▶ _REQUIRED ACTION_: Return all of the records exactly.

BEGIN THE INPUT

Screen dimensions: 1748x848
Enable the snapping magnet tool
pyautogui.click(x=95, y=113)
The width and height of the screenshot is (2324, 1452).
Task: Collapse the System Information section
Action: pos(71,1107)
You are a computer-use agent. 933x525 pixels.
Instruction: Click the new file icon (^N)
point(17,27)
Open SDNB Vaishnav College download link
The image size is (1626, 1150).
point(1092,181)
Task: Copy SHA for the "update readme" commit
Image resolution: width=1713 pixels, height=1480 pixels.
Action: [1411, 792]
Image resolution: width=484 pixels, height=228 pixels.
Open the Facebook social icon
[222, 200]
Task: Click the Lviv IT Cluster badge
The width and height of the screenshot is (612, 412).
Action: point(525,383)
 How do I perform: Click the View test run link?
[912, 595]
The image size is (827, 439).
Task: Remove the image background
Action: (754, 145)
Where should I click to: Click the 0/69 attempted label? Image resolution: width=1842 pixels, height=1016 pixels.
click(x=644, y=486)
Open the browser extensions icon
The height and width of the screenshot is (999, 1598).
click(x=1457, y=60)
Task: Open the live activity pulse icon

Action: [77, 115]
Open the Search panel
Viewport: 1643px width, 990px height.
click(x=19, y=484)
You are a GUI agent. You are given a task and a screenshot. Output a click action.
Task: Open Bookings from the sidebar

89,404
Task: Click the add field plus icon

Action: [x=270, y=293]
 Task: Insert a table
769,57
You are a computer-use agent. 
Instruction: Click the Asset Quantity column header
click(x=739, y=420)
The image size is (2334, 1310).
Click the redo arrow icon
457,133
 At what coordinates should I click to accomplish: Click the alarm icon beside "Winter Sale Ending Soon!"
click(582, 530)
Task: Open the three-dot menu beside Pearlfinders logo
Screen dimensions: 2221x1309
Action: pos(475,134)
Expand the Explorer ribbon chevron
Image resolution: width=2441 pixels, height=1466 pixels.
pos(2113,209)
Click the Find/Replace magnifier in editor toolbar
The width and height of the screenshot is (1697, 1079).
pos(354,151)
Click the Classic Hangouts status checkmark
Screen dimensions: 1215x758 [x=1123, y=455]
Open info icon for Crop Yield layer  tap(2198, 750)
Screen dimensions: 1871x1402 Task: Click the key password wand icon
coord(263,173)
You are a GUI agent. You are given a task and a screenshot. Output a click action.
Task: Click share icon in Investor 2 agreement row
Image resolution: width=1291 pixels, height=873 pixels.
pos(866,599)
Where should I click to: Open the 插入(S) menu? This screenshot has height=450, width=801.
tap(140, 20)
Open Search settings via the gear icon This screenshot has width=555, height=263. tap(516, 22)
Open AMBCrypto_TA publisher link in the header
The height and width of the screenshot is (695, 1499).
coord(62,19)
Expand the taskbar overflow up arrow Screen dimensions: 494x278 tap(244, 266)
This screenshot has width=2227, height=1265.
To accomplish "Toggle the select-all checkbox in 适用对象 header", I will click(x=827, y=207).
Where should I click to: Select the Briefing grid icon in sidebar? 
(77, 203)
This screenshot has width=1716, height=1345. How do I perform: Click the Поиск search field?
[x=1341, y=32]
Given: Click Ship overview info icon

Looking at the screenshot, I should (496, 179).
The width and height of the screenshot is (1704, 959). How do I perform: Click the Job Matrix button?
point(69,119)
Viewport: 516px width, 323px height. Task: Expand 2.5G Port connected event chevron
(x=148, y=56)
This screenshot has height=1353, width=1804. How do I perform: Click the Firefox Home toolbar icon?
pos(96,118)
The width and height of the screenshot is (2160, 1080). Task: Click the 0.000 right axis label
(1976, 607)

END THE INPUT

▶ _COMPLETED TASK_:
Screen dimensions: 1748x848
Enable the snapping magnet tool
pyautogui.click(x=95, y=113)
The width and height of the screenshot is (2324, 1452).
Task: Collapse the System Information section
Action: pos(71,1107)
You are a computer-use agent. 933x525 pixels.
Instruction: Click the new file icon (^N)
point(17,27)
Open SDNB Vaishnav College download link
The image size is (1626, 1150).
point(1092,181)
Task: Copy SHA for the "update readme" commit
Image resolution: width=1713 pixels, height=1480 pixels.
Action: [1411, 792]
Image resolution: width=484 pixels, height=228 pixels.
Open the Facebook social icon
[222, 200]
Task: Click the Lviv IT Cluster badge
The width and height of the screenshot is (612, 412).
Action: point(525,383)
 How do I perform: Click the View test run link?
[912, 595]
The image size is (827, 439).
Task: Remove the image background
Action: (754, 145)
Where should I click to: Click the 0/69 attempted label? Image resolution: width=1842 pixels, height=1016 pixels.
click(x=644, y=486)
Open the browser extensions icon
The height and width of the screenshot is (999, 1598).
click(x=1457, y=60)
Task: Open the live activity pulse icon

Action: [77, 115]
Open the Search panel
Viewport: 1643px width, 990px height.
click(x=19, y=484)
You are a GUI agent. You are given a task and a screenshot. Output a click action.
Task: Open Bookings from the sidebar

89,404
Task: Click the add field plus icon

Action: [x=270, y=293]
 Task: Insert a table
769,57
You are a computer-use agent. 
Instruction: Click the Asset Quantity column header
click(x=739, y=420)
The image size is (2334, 1310).
Click the redo arrow icon
457,133
 At what coordinates should I click to accomplish: Click the alarm icon beside "Winter Sale Ending Soon!"
click(582, 530)
Task: Open the three-dot menu beside Pearlfinders logo
Screen dimensions: 2221x1309
Action: pos(475,134)
Expand the Explorer ribbon chevron
Image resolution: width=2441 pixels, height=1466 pixels.
pos(2113,209)
Click the Find/Replace magnifier in editor toolbar
The width and height of the screenshot is (1697, 1079).
pos(354,151)
Click the Classic Hangouts status checkmark
Screen dimensions: 1215x758 [x=1123, y=455]
Open info icon for Crop Yield layer  tap(2198, 750)
Screen dimensions: 1871x1402 Task: Click the key password wand icon
coord(263,173)
You are a GUI agent. You are given a task and a screenshot. Output a click action.
Task: Click share icon in Investor 2 agreement row
Image resolution: width=1291 pixels, height=873 pixels.
pos(866,599)
Where should I click to: Open the 插入(S) menu? This screenshot has height=450, width=801.
tap(140, 20)
Open Search settings via the gear icon This screenshot has width=555, height=263. tap(516, 22)
Open AMBCrypto_TA publisher link in the header
The height and width of the screenshot is (695, 1499).
coord(62,19)
Expand the taskbar overflow up arrow Screen dimensions: 494x278 tap(244, 266)
This screenshot has width=2227, height=1265.
To accomplish "Toggle the select-all checkbox in 适用对象 header", I will click(x=827, y=207).
Where should I click to: Select the Briefing grid icon in sidebar? 
(77, 203)
This screenshot has width=1716, height=1345. How do I perform: Click the Поиск search field?
[x=1341, y=32]
Given: Click Ship overview info icon

Looking at the screenshot, I should (496, 179).
The width and height of the screenshot is (1704, 959). How do I perform: Click the Job Matrix button?
point(69,119)
Viewport: 516px width, 323px height. Task: Expand 2.5G Port connected event chevron
(x=148, y=56)
This screenshot has height=1353, width=1804. How do I perform: Click the Firefox Home toolbar icon?
pos(96,118)
The width and height of the screenshot is (2160, 1080). Task: Click the 0.000 right axis label
(1976, 607)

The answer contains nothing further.